Atlassian accélère dans le cloud et augmente le prix des licences Data Center
Les clients d’Atlassian utilisant les solutions on premise de l’éditeur, ont exprimé leur inquiétude face aux projets de la société d’interrompre les licences Server et d’augmenter fortement les prix des offres Data Center.
Atlassian ne vendra plus de nouvelles licences pour les éditions Server de ses produits à partir de février, et mettra fin à leur support en février 2024. Les utilisateurs actuels de ces solutions auront la possibilité de passer aux versions cloud équivalentes. Cela concerne l’outil de suivi d’erreur Jira, Confluence (collaboration) et Bitbucket (CI/CD) ainsi que les versions haut de gamme estampillées Data Center.
Cependant, les utilisateurs qui souhaitent conserver les déploiements sur site avec les éditions Data Center ne sont pas au bout de leurs peines. Les prix de ces produits vont bientôt doubler pour les nouveaux abonnés, et les clients existants qui ont souscrit aux offres pour plus de 500 utilisateurs verront leur facture augmenter immédiatement de 15 % par rapport à la tarification précédente. Cette phase sera temporaire puisqu’Atlassian a décidé de loger tout le monde à la même enseigne. Tous les abonnés paieront les tarifs revus à la hausse après cette transition.
« Ces changements soutiendront le développement continu des produits cloud d’Atlassian », écrit Scott Farquhar, cofondateur et coPDG de la société, dans un article de blog posté le 16 octobre 2020.
Scott FarquharCofondateur et coPDG, Atlassian
« Vous avez besoin que nous allions plus vite et plus loin », ajoute le dirigeant. « Pour cela, nous annonçons des changements à nos offres Server et Data Center afin de nous concentrer sur notre objectif : devenir une entreprise “cloud-first” ».
En plus de développer de nouvelles fonctionnalités pour les éditions dans le cloud, cela permettra également à l’entreprise d’inclure un support prioritaire pour les abonnements Data Center, ce qu’Atlassian ne faisait pas par le passé, selon le post de Scott Farquhar.

--------------------

TÂCHE A |
Pouvez-vous retranscrire le passage de l'article sur les licences d'Atlassian allant de « Cependant, les utilisateurs » à « 16 octobre 2020. », bornes incluses ?
TÂCHE B |
Pouvez-vous rédiger la suite de l'article sur les licences d'Atlassian, à partir de sa dernière phrase ?

--------------------

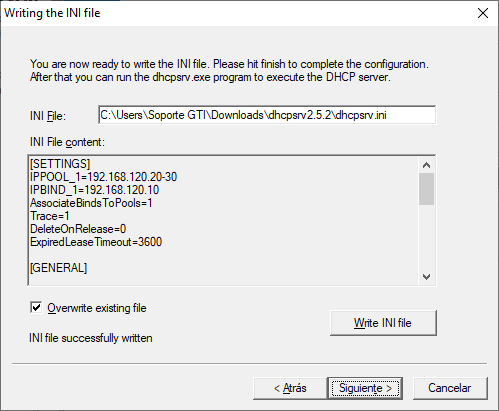The width and height of the screenshot is (499, 411).
Task: Cancel the wizard with Cancelar
Action: click(450, 388)
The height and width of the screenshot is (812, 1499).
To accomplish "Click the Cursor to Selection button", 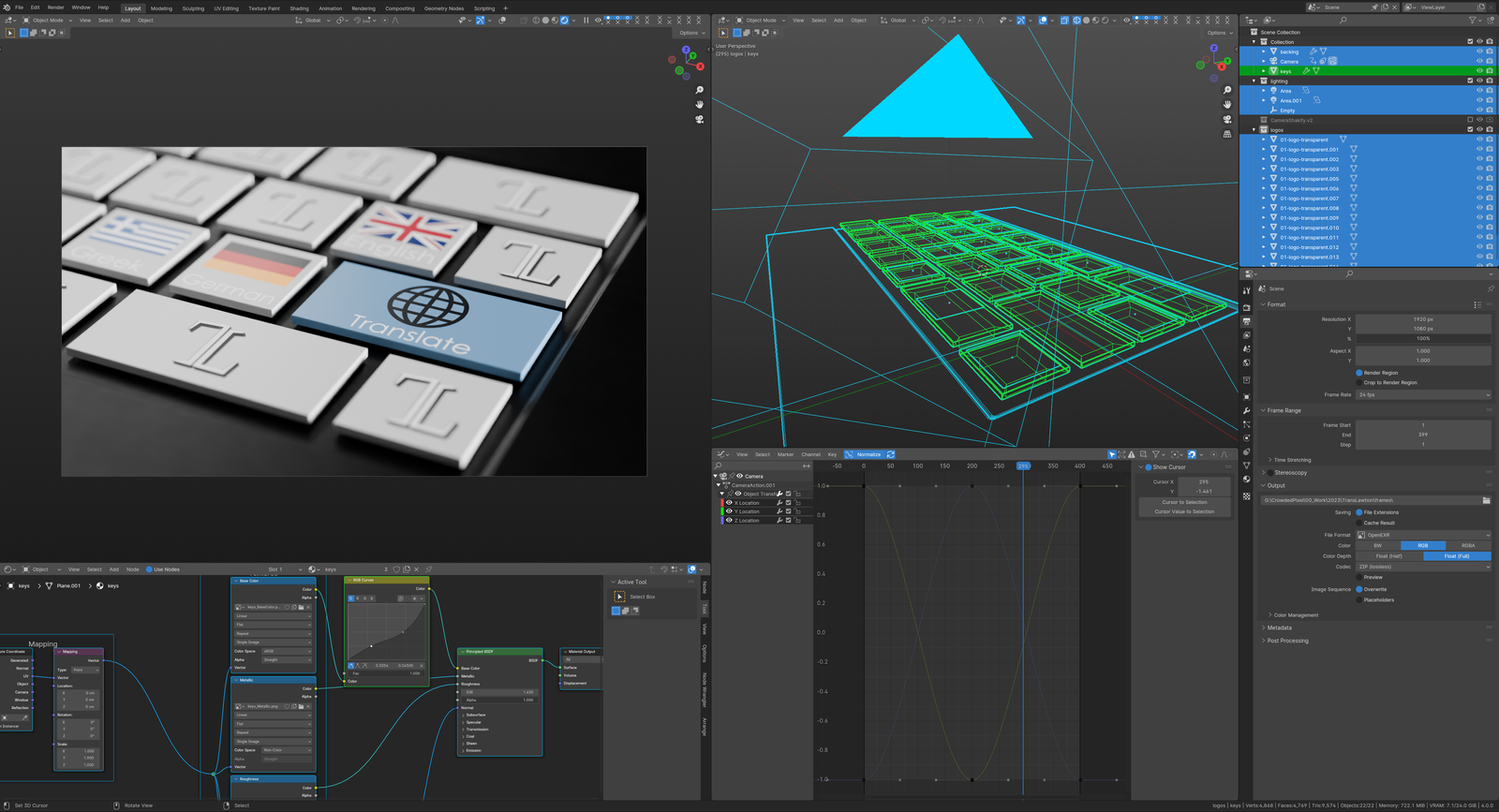I will pos(1184,502).
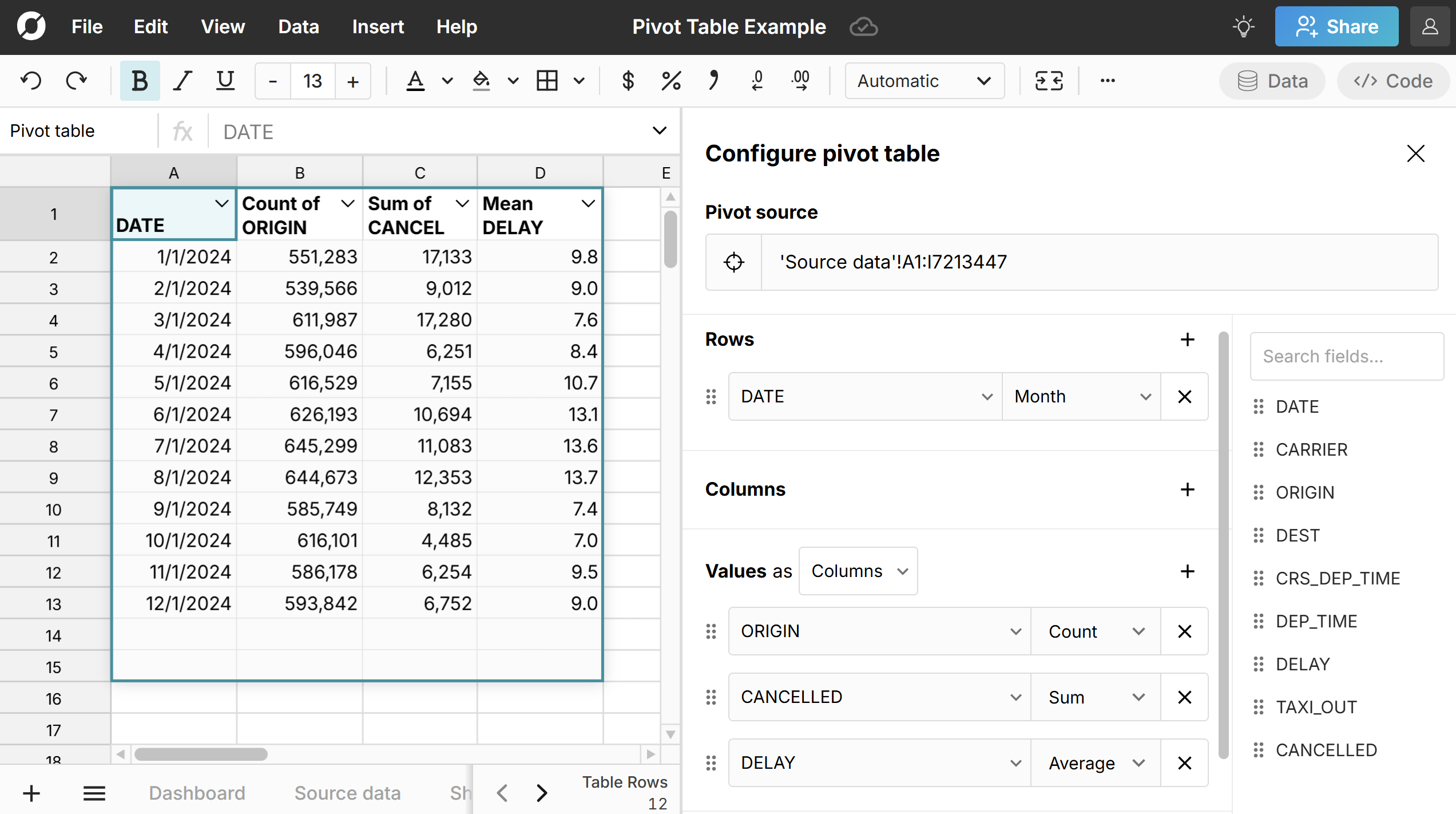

--------------------

RÉPONSE ATTENDUE A |
Cependant, les utilisateurs qui souhaitent conserver les déploiements sur site avec les éditions Data Center ne sont pas au bout de leurs peines. Les prix de ces produits vont bientôt doubler pour les nouveaux abonnés, et les clients existants qui ont souscrit aux offres pour plus de 500 utilisateurs verront leur facture augmenter immédiatement de 15 % par rapport à la tarification précédente. Cette phase sera temporaire puisqu’Atlassian a décidé de loger tout le monde à la même enseigne. Tous les abonnés paieront les tarifs revus à la hausse après cette transition.
« Ces changements soutiendront le développement continu des produits cloud d’Atlassian », écrit Scott Farquhar, cofondateur et coPDG de la société, dans un article de blog posté le 16 octobre 2020.

RÉPONSE ATTENDUE B |
Mauvaise surprise pour les clients sur site
Les utilisateurs n’ont pas tardé à faire preuve de leur mécontentement sur les forums Web d’Atlassian.
« Avant, un client pouvait essayer Jira on-prem pour seulement 10 dollars avec une licence starter », écrit Taylor Huston, ingénieur senior Atlassian chez une startup dédiée à la conduite autonome, auparavant employé par un partenaire d’Atlassian. « Maintenant, l’option la moins chère coûte, quoi, plus de 40 000 dollars ? C’est de la folie. »
Cela finira par nuire aux clients et aux partenaires d’Atlassian de petites et de moyennes tailles comme celui pour lequel Taylor Huston travaillait le plus, précise-t-il dans un autre article de blog.
« Je ne vois pas en quoi cette décision est motivée par autre chose que le fait d’essayer d’augmenter leurs profits. Ce qui est vraiment décourageant, car Atlassian est une entreprise à laquelle je dois beaucoup et que je veux vraiment respecter », écrit Taylor Huston.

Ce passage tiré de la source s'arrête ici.